> **What the task asks**
Retype, word for word, the line holding "389x353 pixels. At" and each line after it down to the end of the data; pictures are not copied.

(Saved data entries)
★ ★ ★ ★ ★

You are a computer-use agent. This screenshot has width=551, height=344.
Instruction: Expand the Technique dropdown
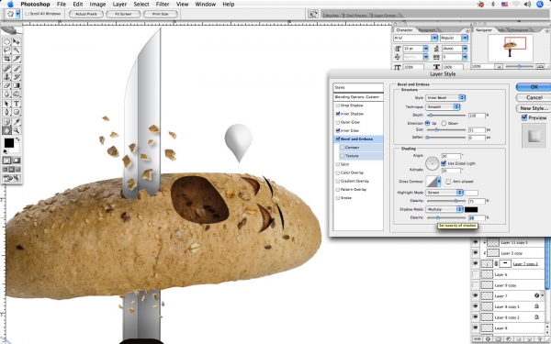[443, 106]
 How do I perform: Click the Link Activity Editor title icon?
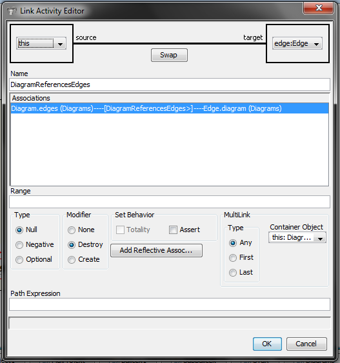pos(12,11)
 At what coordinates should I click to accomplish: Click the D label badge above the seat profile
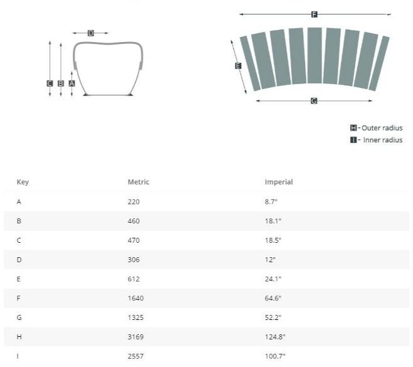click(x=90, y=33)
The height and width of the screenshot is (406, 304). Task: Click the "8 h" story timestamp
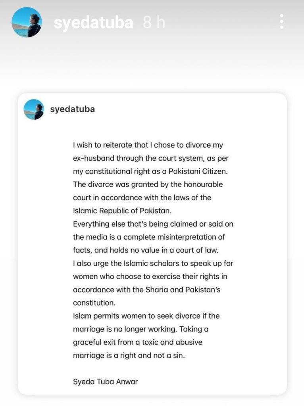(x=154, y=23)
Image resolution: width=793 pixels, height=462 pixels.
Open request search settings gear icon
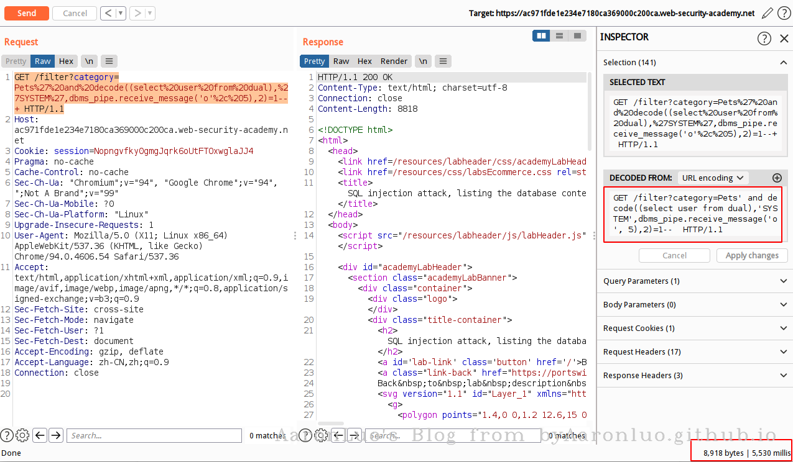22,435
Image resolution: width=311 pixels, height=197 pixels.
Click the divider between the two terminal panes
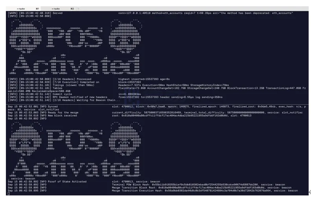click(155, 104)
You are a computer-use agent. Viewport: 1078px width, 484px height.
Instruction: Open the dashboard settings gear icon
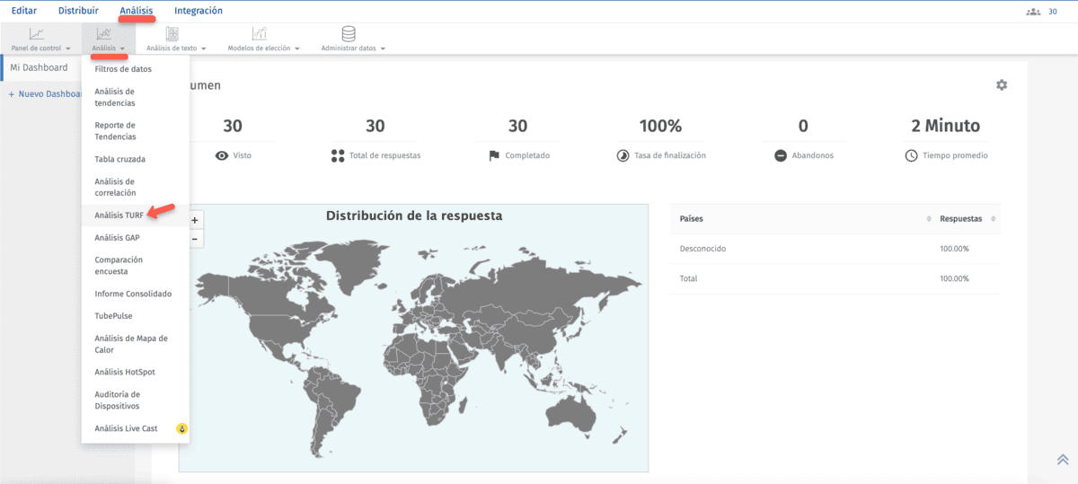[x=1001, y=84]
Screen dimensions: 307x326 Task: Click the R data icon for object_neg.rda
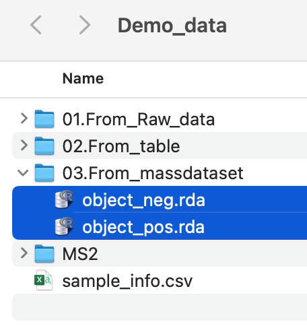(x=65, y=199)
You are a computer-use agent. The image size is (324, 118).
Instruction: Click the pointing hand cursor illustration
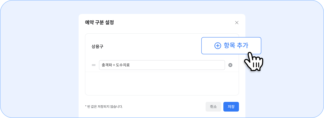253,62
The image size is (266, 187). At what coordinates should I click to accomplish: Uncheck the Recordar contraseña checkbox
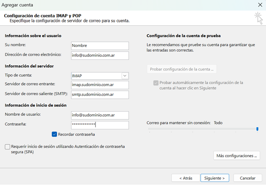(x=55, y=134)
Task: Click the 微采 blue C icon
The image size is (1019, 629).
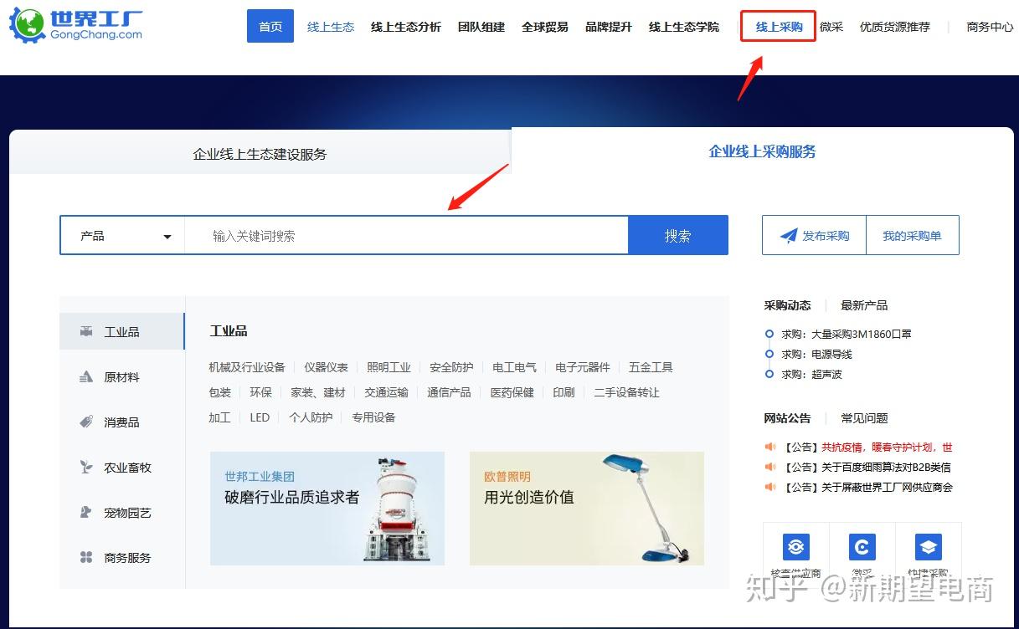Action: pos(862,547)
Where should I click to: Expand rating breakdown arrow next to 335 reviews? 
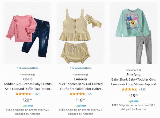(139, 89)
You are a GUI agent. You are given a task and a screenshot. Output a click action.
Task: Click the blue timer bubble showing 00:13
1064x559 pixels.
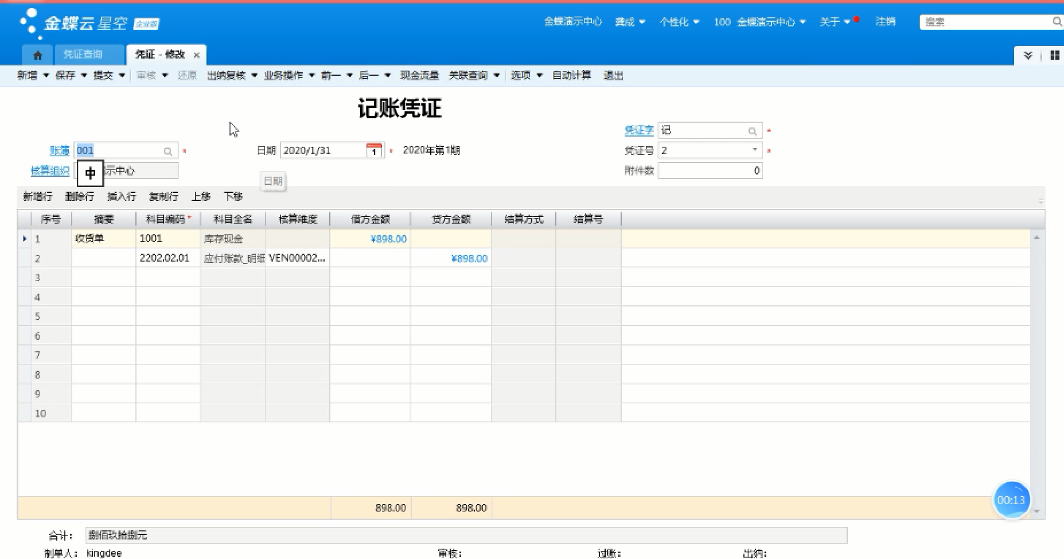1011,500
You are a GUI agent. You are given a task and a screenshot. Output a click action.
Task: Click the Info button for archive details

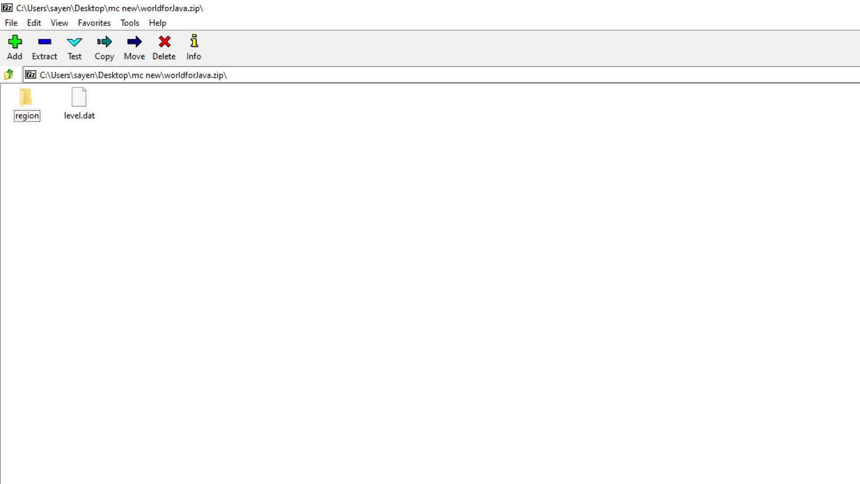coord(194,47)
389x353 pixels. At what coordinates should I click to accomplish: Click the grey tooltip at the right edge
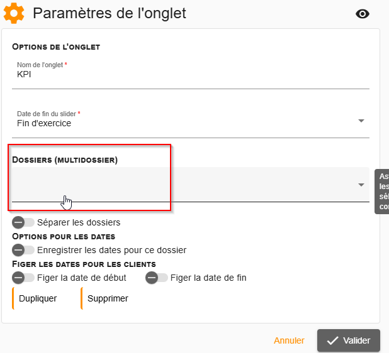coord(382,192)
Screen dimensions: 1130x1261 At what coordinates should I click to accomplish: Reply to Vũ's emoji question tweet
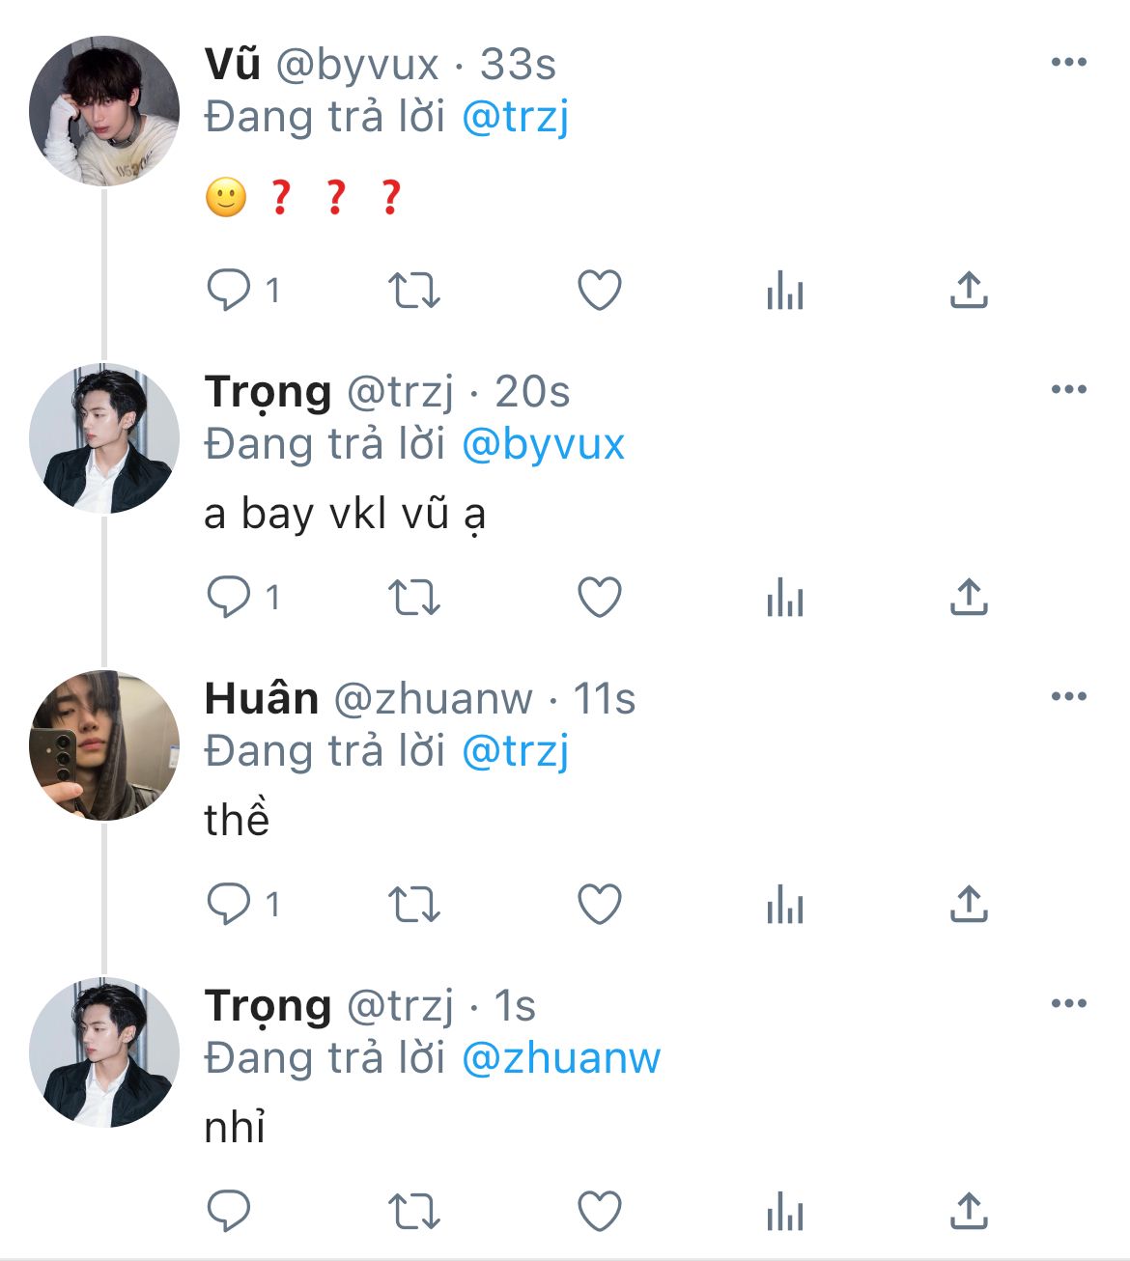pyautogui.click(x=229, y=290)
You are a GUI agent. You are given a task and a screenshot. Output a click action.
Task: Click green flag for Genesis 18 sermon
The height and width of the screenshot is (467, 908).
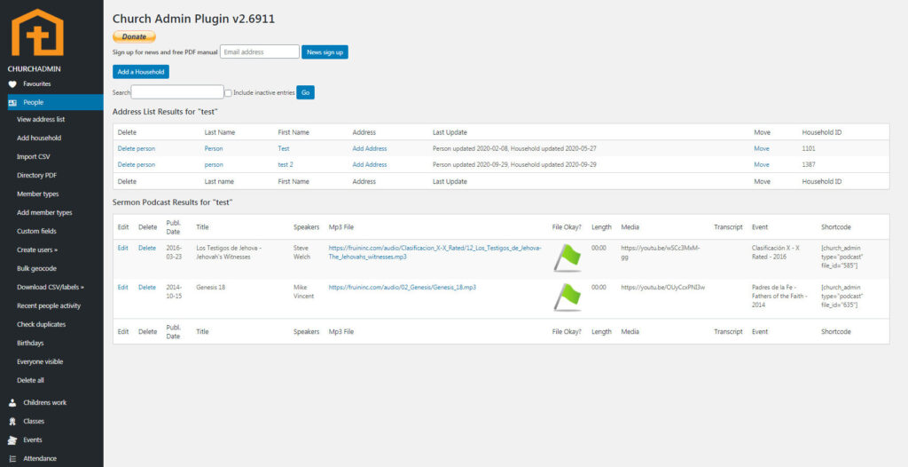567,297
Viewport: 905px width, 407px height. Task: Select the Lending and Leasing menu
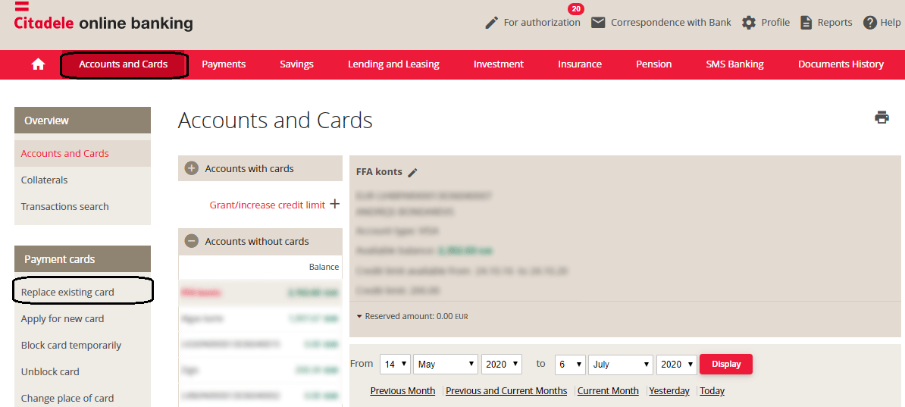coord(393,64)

★ ★ ★ ★ ★

> **Your solution**
389x353 pixels. At what coordinates should I click to accomplish: Click the grey tooltip at the right edge
coord(382,192)
Screen dimensions: 1130x1261 At what coordinates should I click to accomplish: Reply to Vũ's emoji question tweet
pyautogui.click(x=229, y=290)
You are a GUI agent. You are given a task and a screenshot. Output a click action.
Task: Click green flag for Genesis 18 sermon
The height and width of the screenshot is (467, 908).
567,297
Viewport: 905px width, 407px height. Task: Select the Lending and Leasing menu
coord(393,64)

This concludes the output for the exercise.